# [Job]
Find every line in the records below that contains the string "click", and copy each of those lines in full.

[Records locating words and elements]
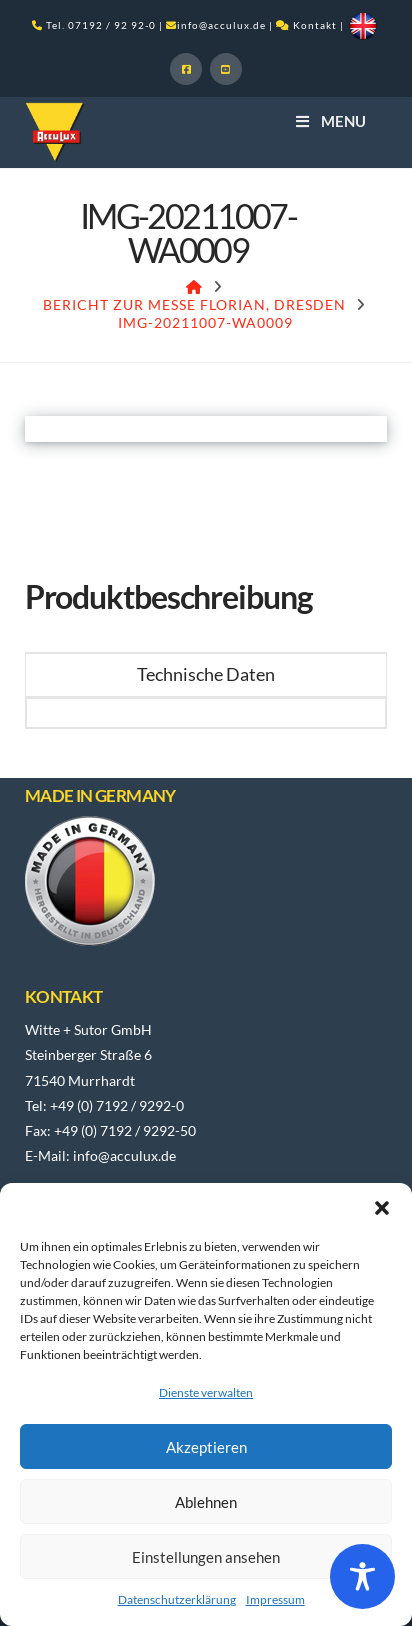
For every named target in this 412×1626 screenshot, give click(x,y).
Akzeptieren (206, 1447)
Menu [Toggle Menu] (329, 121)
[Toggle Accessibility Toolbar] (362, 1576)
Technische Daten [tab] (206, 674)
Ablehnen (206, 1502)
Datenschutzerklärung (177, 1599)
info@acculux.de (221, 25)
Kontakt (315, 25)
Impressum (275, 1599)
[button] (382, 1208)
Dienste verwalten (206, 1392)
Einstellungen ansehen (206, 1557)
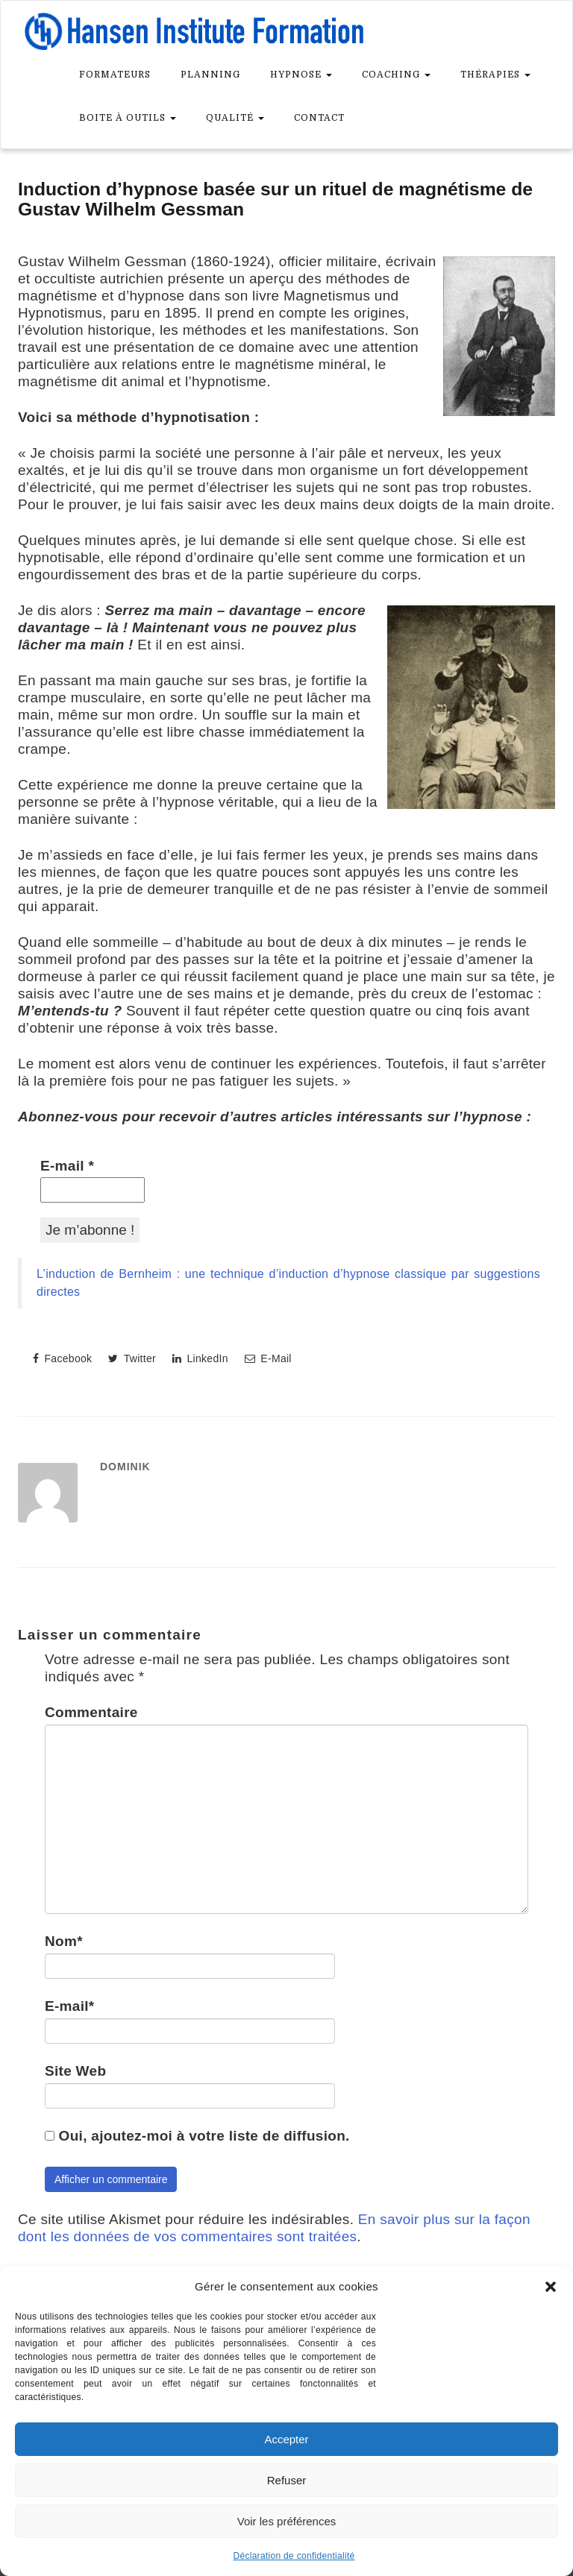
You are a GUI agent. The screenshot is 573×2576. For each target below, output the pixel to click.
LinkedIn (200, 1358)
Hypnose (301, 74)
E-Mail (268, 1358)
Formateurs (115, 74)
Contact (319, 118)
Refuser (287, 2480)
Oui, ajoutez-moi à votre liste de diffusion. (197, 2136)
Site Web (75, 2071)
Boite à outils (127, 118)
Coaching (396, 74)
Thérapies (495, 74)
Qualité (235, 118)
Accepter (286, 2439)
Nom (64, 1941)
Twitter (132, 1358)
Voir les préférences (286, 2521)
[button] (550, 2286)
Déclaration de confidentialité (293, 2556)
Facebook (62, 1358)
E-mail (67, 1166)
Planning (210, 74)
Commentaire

# [Finished answer]
For every named target in this 412×1626 screenshot, give click(x,y).
You are a GUI agent. The screenshot is 573×2576. For each target below, output the pixel to click.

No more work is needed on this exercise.